"Baiklah, namaku Sehwa, Lee Sehwa."
Sehwa duduk sambil mengerang dan menyandarkan punggungnya ke dinding. Masih agak sulit baginya untuk menunjuk ke arahnya dan berkata, "Ayah."
"Maafkan aku di waktu lalu."
Ketika ia memukul perutnya dan berkata bahwa ia berharap anak itu akan mati, itu hanyalah sebuah embrio yang memiliki hati, tetapi tetap saja ....
Cara ia menepuk perutnya terasa begitu canggung. Ia mencoba berbicara dengan anak itu dengan sungguh-sungguh karena ia sudah menamainya, tetapi... ketika ia benar-benar bangun, tidak ada yang terlintas dalam pikirannya.
Jika Sehwa tahu hal ini akan terjadi, seharusnya ia rajin mencari tahu tentang pengertian yang tertulis di buku kebidanan dan kandungan. Ia menyesal sekarang karena terlalu sibuk mengabaikannya dan sengaja bersikap kaku, bahkan tidak mencoba untuk mencari tahu.
"Aku akan sangat berhati-hati mulai sekarang. Berhentilah mengatakan hal-hal yang kejam ...."
Ki Tae-jeong sering menertawakan cara bicaranya yang aneh. Dia mengatakan hal itu, tetapi dia sepertinya menganggap Sehwa lucu dengan caranya sendiri. Ketika dia mengatakan kepadanya bahwa dia biasanya sering mengumpat dan memiliki cara bicara yang ceplas-ceplos, dia berhenti menghisap rokoknya dan hanya menatap Sehwa tidak percaya. Sungguh. Sehwa juga sering mengumpat. Ketika ia marah, ia berteriak dan memanggilnya berandal ini, berandal itu.

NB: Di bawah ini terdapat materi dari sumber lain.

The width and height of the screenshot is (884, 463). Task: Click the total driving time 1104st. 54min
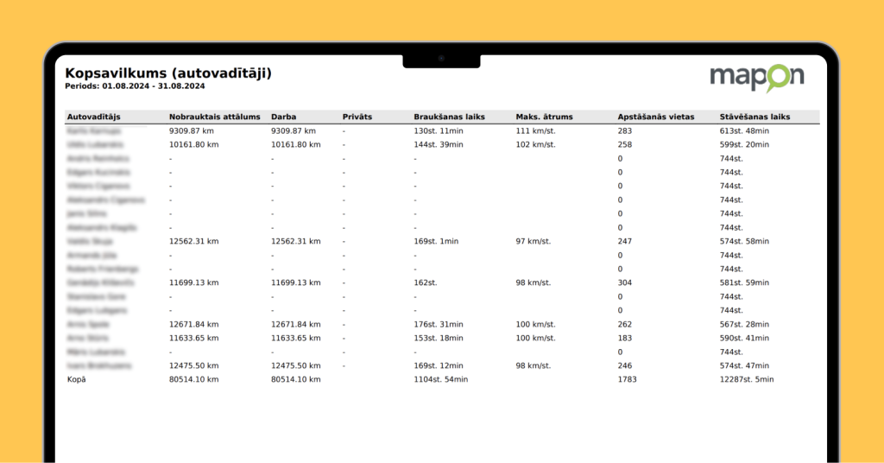[x=440, y=379]
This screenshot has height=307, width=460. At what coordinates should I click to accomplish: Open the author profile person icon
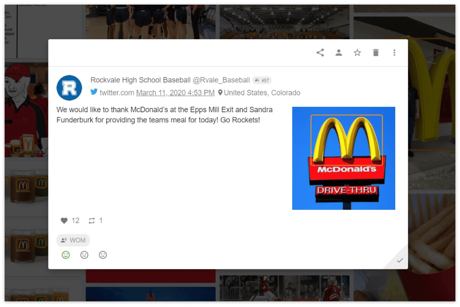(x=339, y=53)
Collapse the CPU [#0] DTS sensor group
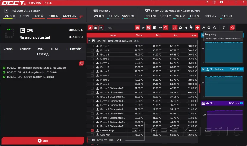This screenshot has width=247, height=146. tap(89, 41)
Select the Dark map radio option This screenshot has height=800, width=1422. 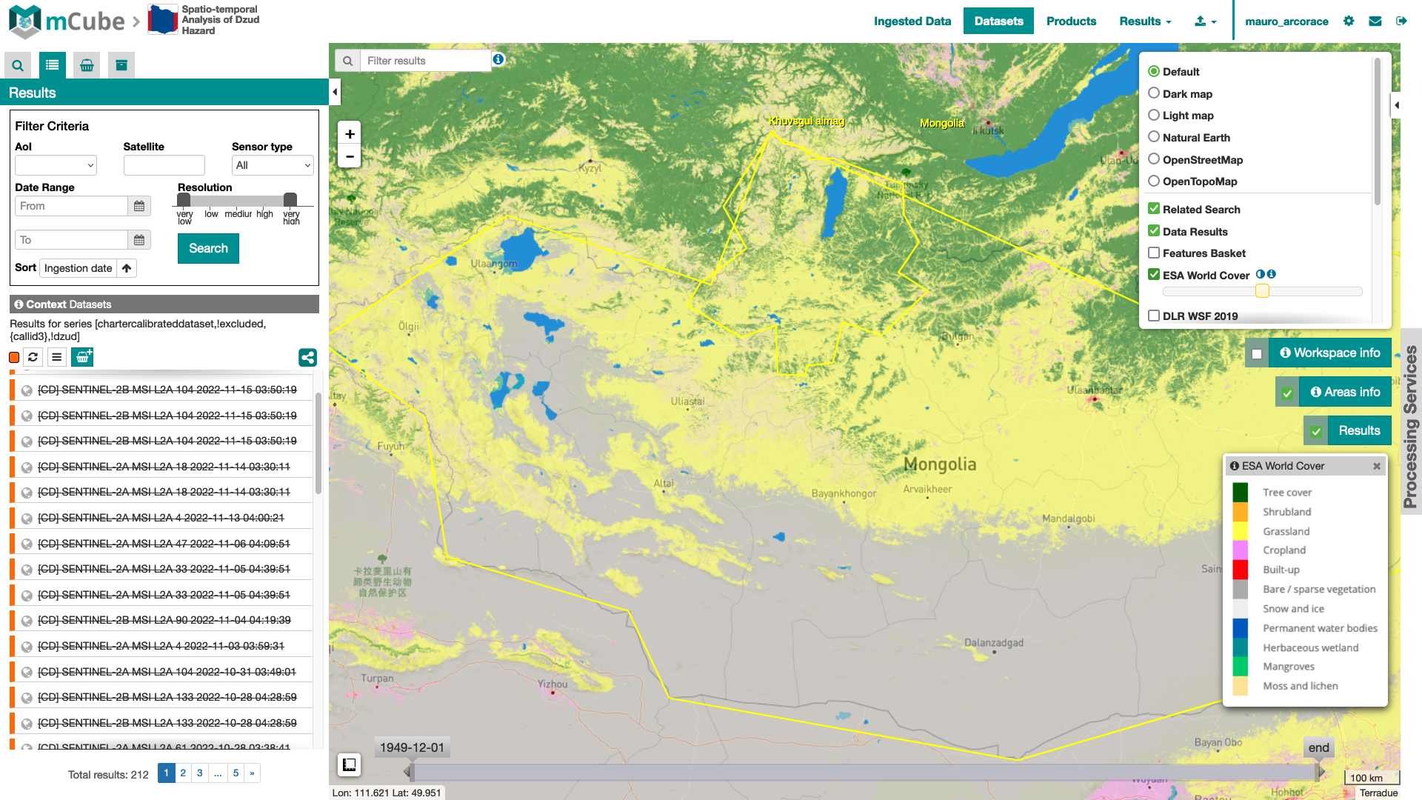click(1154, 93)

Kalau dipikir-pikir, ia rasa ia tidak pernah mengumpat sejak bertemu dengan Ki Tae-jeong. Ia menyadarinya, tapi... pada titik tertentu, ia hanya ingin menunjukkan sisi baiknya kepada Ki Tae-jeong. Ia memiliki perasaan bawah sadar akan kata-kata yang ia pilih dan tindakan yang ia ambil untuk membuatnya lebih lunak.
"... Kurasa aku menyukainya lebih lama dari yang kupikirkan."
Tangan Sehwa yang tadinya membelai perut dengan kikuk, perlahan-lahan melambat. Sejak saat itu, Ki Tae-jeong juga sering melakukan hal ini padanya. Pada malam-malam ketika ia tertidur tanpa melakukan hubungan seks, tubuh mereka saling menempel satu sama lain seperti binatang yang tersesat. Dia akan dengan lembut membelai dan membelai bagian mana pun yang dia rasa menyenangkan berulang kali. Dengan suara pelan, dia akan bertanya kepada Sehwa apakah ada sesuatu yang tidak nyaman, apakah ada sesuatu yang menarik perhatiannya, apa yang ingin ia lakukan besok, ke mana ia ingin pergi bersama ... hal-hal sepele seperti itu.
"...ah."
Ada seseorang yang biasa mencurahkan kehangatan dan kasih sayangnya padanya seperti lagu pengantar tidur. Itu Ki Tae-jeong mengambilnya. Karena dia yang mengambilnya, dan bukan orang lain, ia bahkan tidak bisa memintanya kembali.
"Ah, ahh...."
Sehwa menutup mulutnya dengan tangannya. Kedap suara di kamar penginapan itu tidak terlalu bagus. Sudah waktunya bagi orang-orang yang bangun kesiangan untuk pergi bekerja, jadi ia tidak bisa mengeluarkan suara.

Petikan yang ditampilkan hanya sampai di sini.